▶ _Directions_
a) In the passage about the Boyz-N-The Hood rhyme, what gun does JD pull on Eazy?
b) Reproduce the passage about the Boyz-N-The Hood rhyme word for word, starting at "Jackson was proud" and ending at "Eazy kills him.".

▶ _Extracted text_
** Start **
Jackson was proud of his rhyme. In it, Eazy cruises through town, “bored as hell” and wanting “to get ill.” First he spots his car-thief friend Kilo G cruising around looking for autos to jack. Then he catches his crackhead friend JD trying to steal his car stereo. After having words, JD walks off. When Eazy follows him to make peace, JD pulls his .22 automatic. In an instant, Eazy kills him.
Like nothing has happened, he decides to see his girl for a sexual interlude. But she pisses him off, so he “reach(es) back like a pimp and slap(s) the hoe,” then does the same to her angry father. Later, he witnesses Kilo G getting arrested. Kilo won’t be given bail, so he sets off a prison riot.
In “Boyz-N-The Hood,” girls serviced the boys, fathers were suckers and crackheads were marks. It was a seemingly irredeemable sub–Donald Goines pulp world. But then there was the unexpected finale.
** End **
▶ _Data supplied_
** Start **
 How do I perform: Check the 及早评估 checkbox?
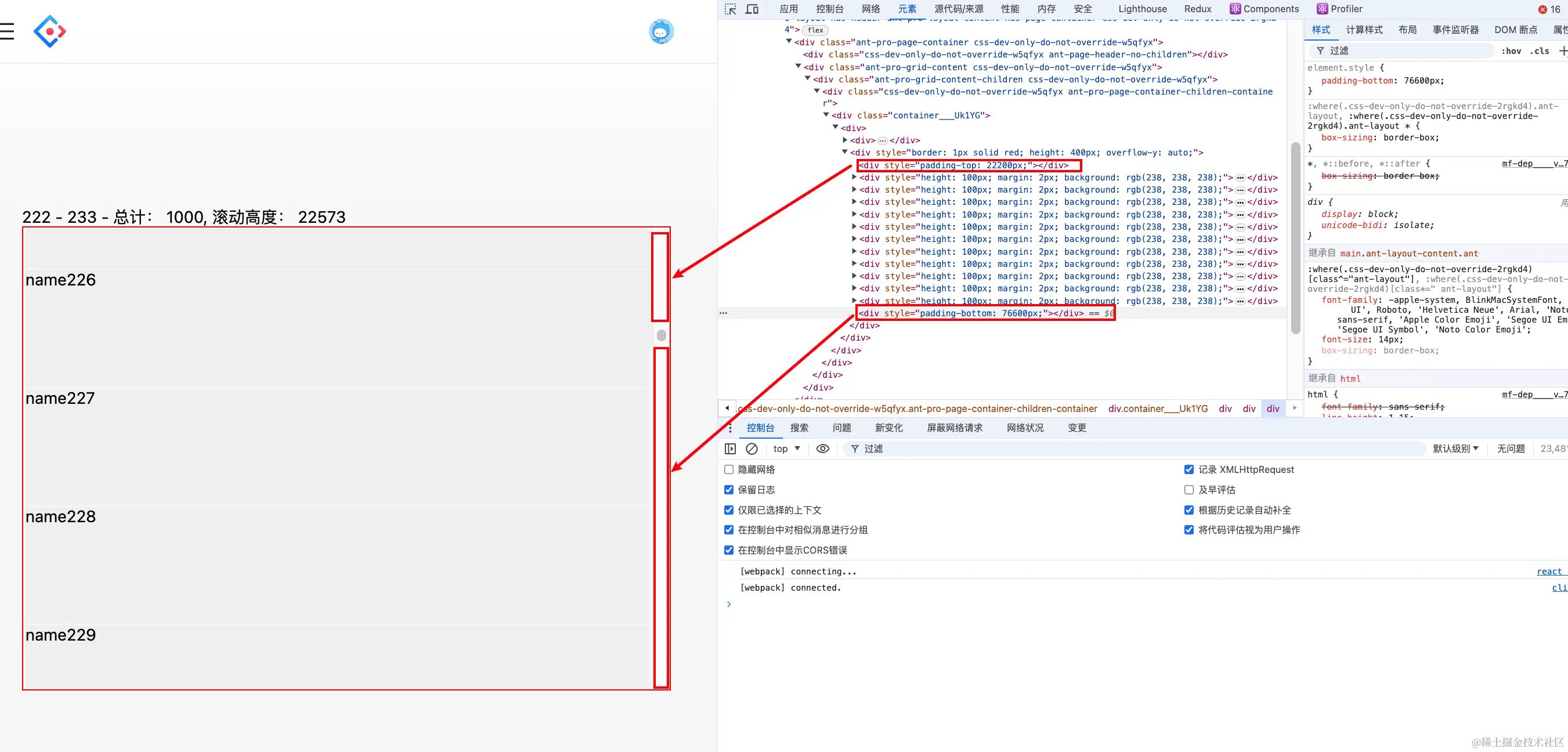pos(1189,490)
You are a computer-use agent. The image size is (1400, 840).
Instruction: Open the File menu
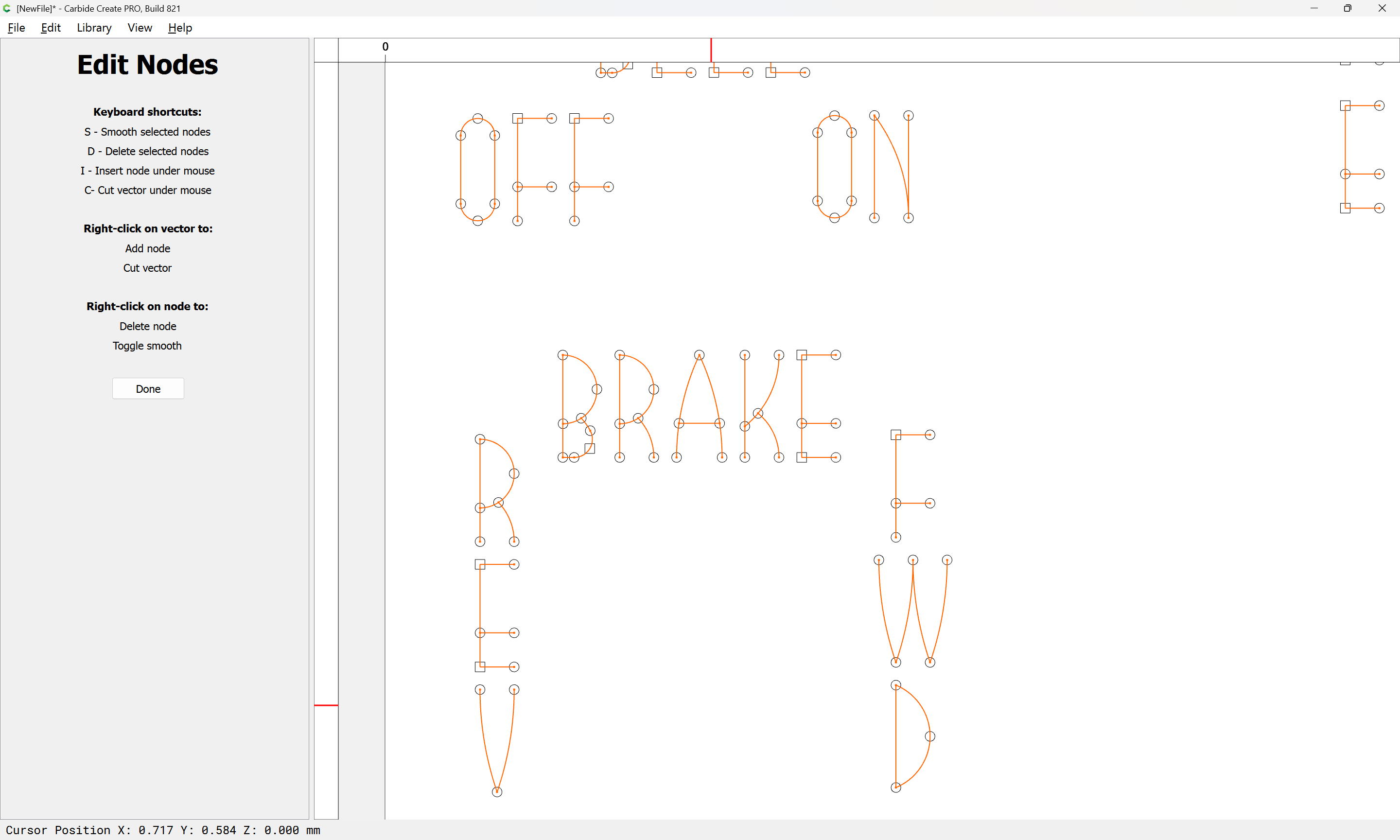pyautogui.click(x=16, y=28)
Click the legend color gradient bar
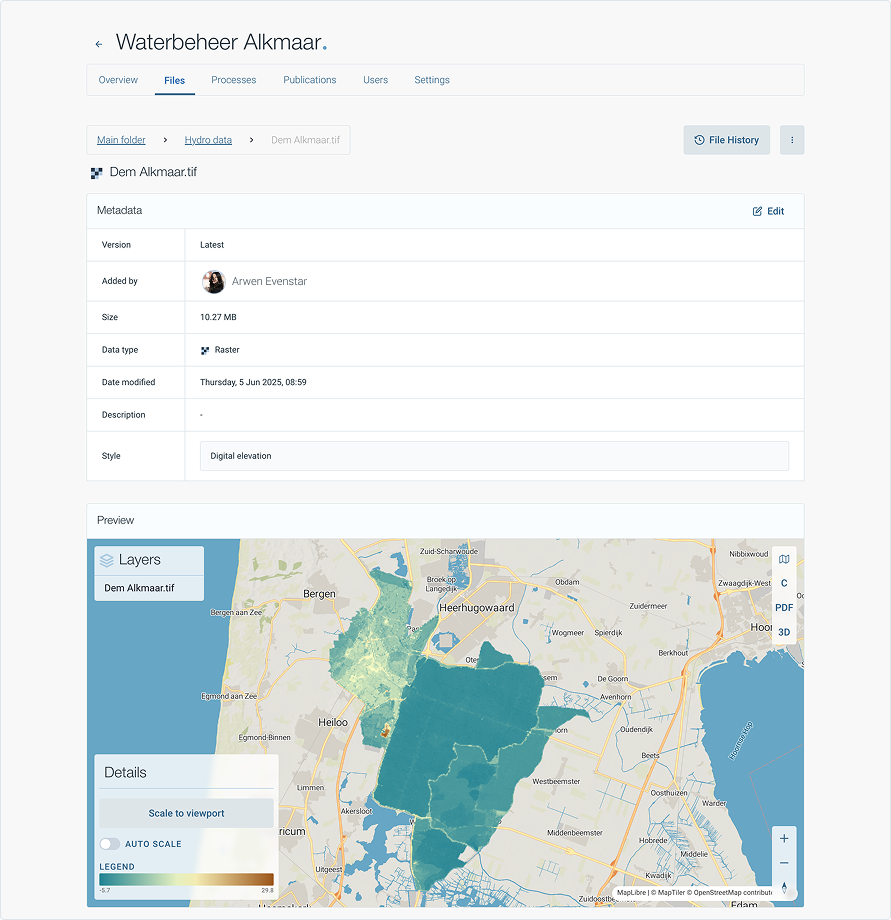This screenshot has width=891, height=920. click(186, 880)
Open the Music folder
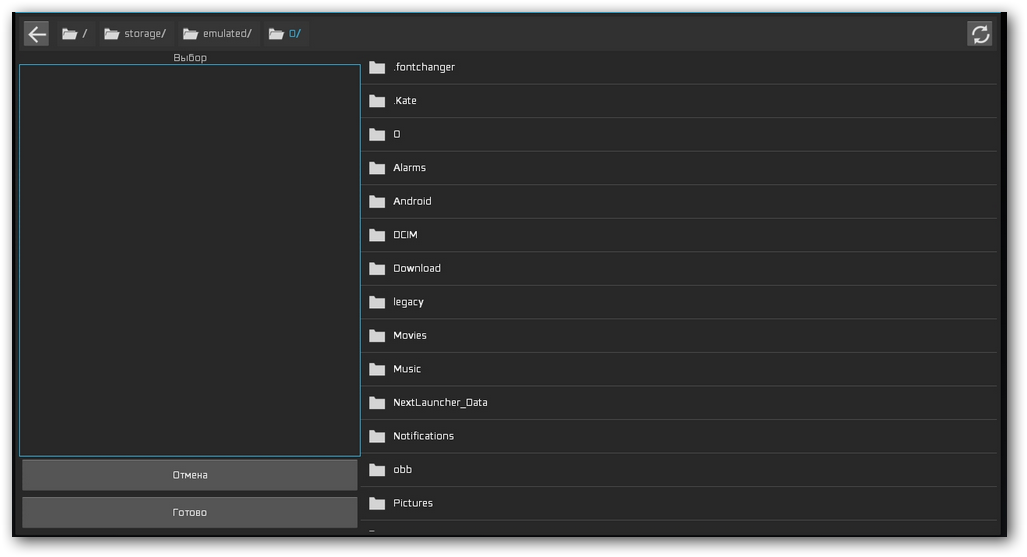1027x557 pixels. click(x=407, y=369)
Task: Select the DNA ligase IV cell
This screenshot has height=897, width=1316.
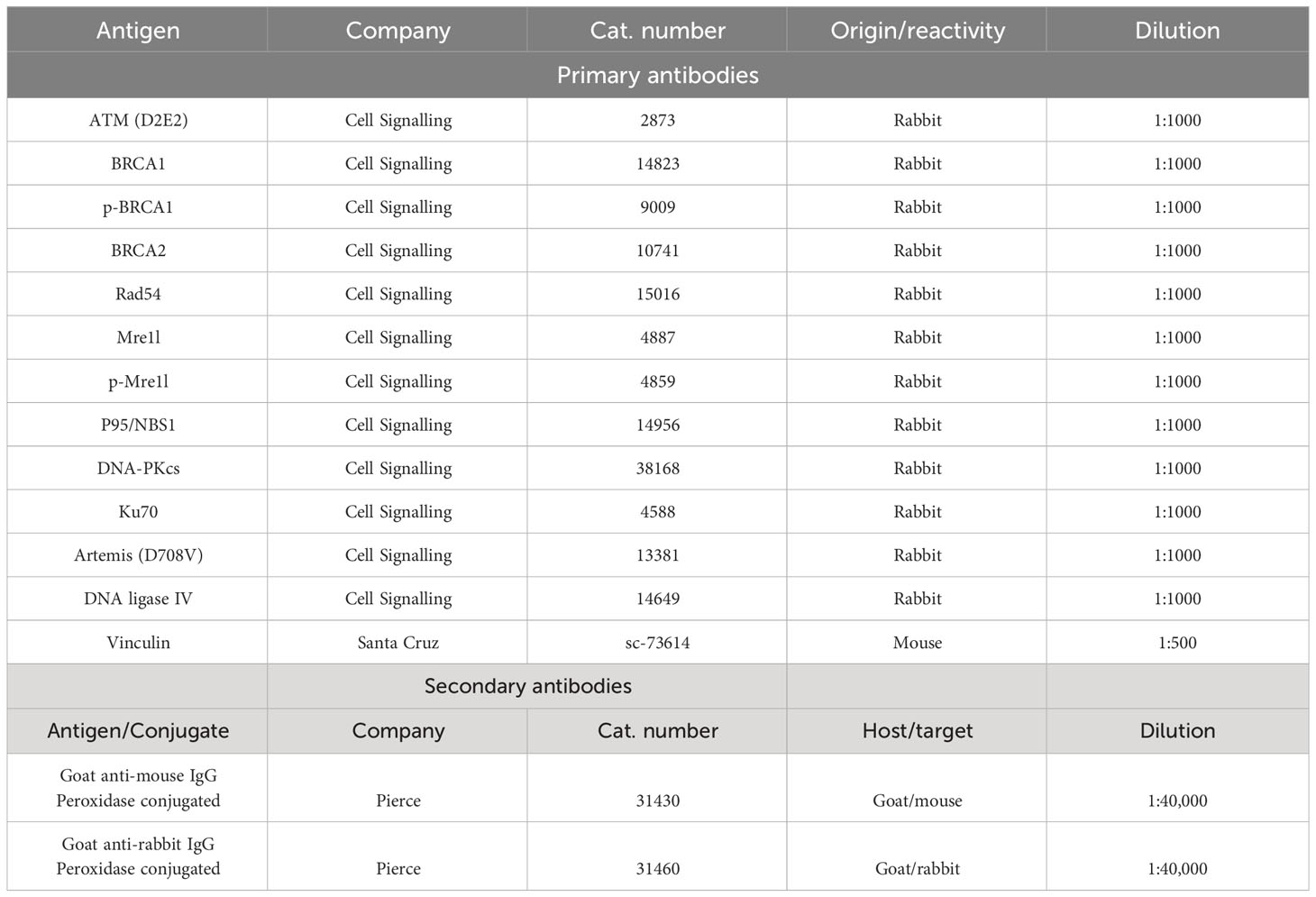Action: point(138,599)
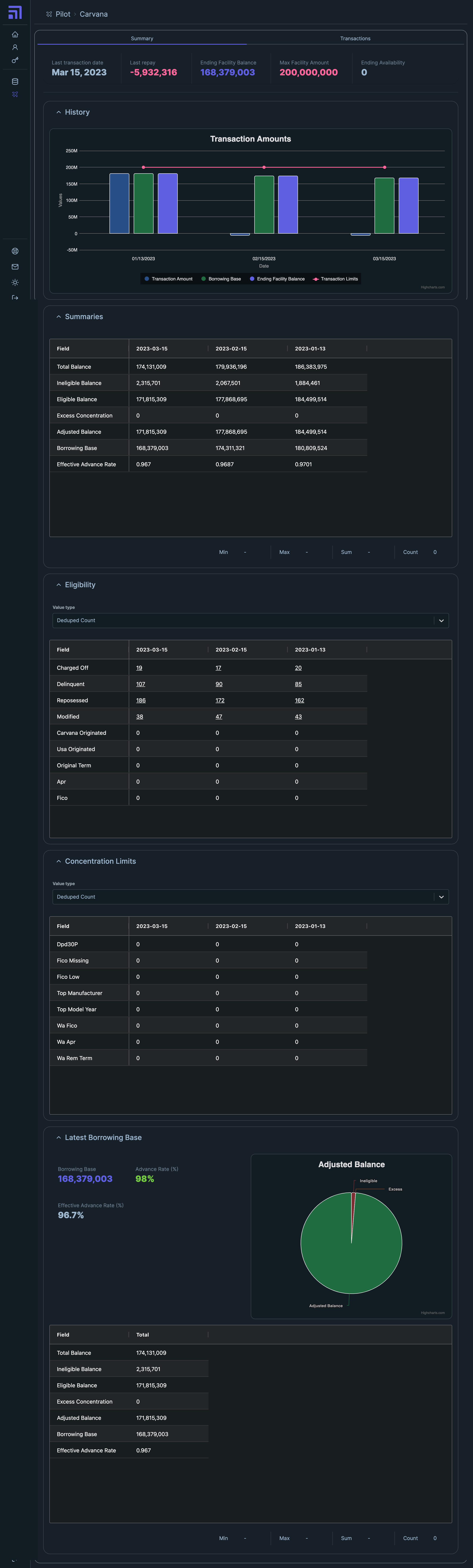Click the help life-ring icon at sidebar bottom
The image size is (473, 1568).
(15, 251)
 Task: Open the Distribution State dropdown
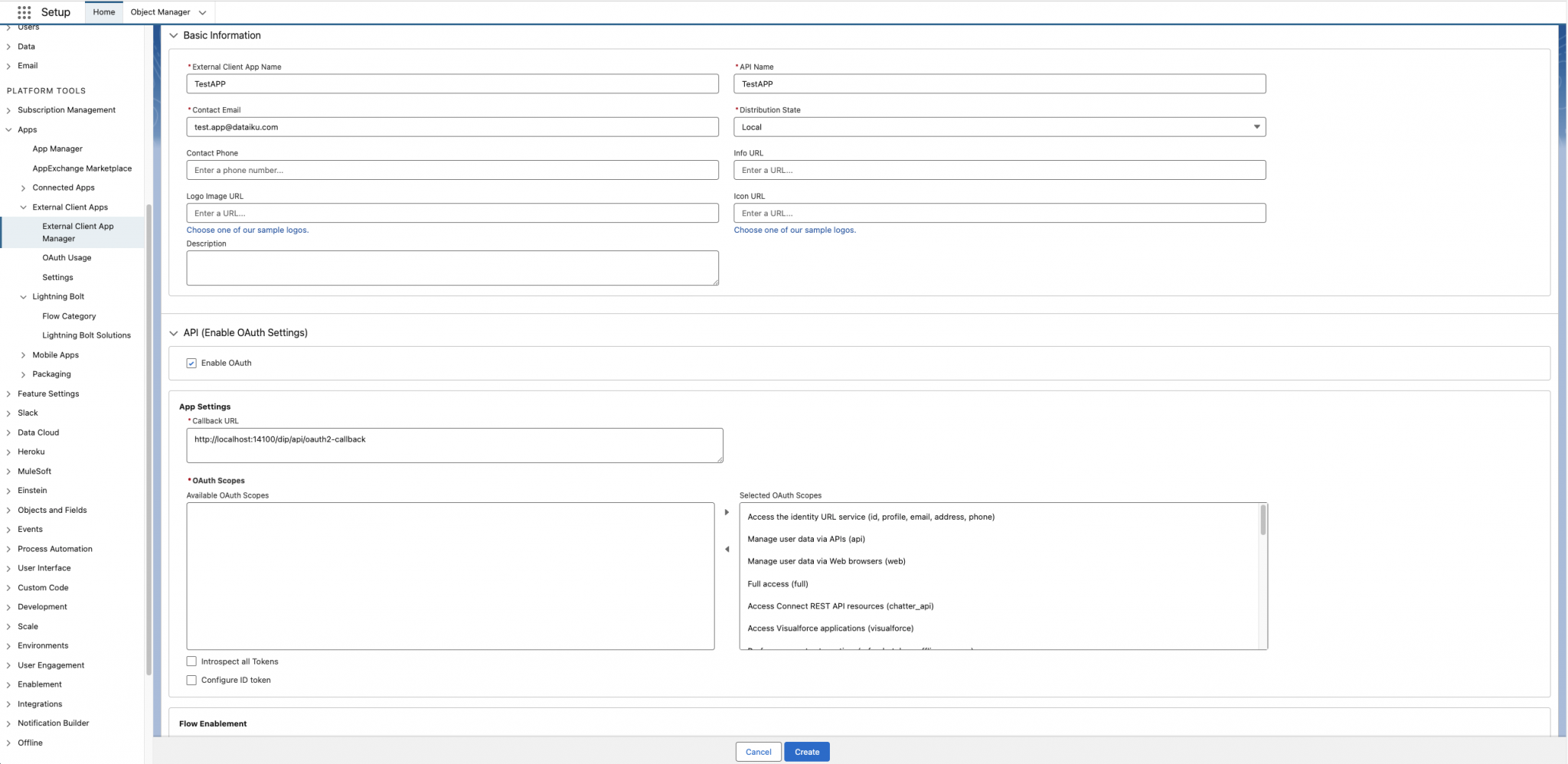coord(1257,127)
** End **
▶ _Task results_
a) A .22 automatic.

b)
Jackson was proud of his rhyme. In it, Eazy cruises through town, “bored as hell” and wanting “to get ill.” First he spots his car-thief friend Kilo G cruising around looking for autos to jack. Then he catches his crackhead friend JD trying to steal his car stereo. After having words, JD walks off. When Eazy follows him to make peace, JD pulls his .22 automatic. In an instant, Eazy kills him.